[DATA FOR THE TASK — start]
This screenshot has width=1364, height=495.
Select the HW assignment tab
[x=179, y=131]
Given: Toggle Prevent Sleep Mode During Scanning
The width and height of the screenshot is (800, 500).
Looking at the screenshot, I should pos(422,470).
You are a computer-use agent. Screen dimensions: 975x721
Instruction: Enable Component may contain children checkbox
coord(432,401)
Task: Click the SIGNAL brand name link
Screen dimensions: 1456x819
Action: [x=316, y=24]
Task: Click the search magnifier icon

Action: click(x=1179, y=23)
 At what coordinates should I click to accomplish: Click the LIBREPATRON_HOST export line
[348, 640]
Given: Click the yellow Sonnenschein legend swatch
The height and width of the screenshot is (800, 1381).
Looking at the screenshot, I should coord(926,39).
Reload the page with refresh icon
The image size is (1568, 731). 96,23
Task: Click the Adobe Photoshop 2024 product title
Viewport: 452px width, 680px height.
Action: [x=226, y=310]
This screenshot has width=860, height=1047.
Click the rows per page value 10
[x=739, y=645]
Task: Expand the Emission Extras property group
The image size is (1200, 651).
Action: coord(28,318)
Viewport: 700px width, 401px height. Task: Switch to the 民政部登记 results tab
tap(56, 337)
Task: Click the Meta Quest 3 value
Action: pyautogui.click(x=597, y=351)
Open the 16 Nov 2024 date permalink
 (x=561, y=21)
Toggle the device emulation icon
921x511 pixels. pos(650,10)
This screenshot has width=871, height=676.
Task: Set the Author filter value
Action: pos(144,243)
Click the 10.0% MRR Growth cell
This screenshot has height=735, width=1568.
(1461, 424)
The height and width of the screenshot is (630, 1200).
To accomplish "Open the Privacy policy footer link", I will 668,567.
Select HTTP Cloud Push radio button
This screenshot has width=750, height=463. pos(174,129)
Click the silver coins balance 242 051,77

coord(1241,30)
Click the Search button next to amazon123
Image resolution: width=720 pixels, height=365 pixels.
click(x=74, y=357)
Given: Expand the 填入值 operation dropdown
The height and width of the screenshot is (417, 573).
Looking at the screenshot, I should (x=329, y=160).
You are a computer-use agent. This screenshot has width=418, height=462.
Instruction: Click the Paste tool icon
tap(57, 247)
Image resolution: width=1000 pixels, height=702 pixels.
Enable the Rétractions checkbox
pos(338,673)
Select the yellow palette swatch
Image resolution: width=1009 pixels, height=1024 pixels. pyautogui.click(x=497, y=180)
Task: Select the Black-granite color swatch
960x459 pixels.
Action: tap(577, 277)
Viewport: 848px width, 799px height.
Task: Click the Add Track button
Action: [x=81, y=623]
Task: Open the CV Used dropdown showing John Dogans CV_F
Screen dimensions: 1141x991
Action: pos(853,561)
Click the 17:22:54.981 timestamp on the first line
[DATA FOR THE TASK — finish]
**TASK ITEM**
Counting only lines that hold the word "computer", say how many there are in the listing above and add nothing.

**SOLUTION FOR THIS TASK**
2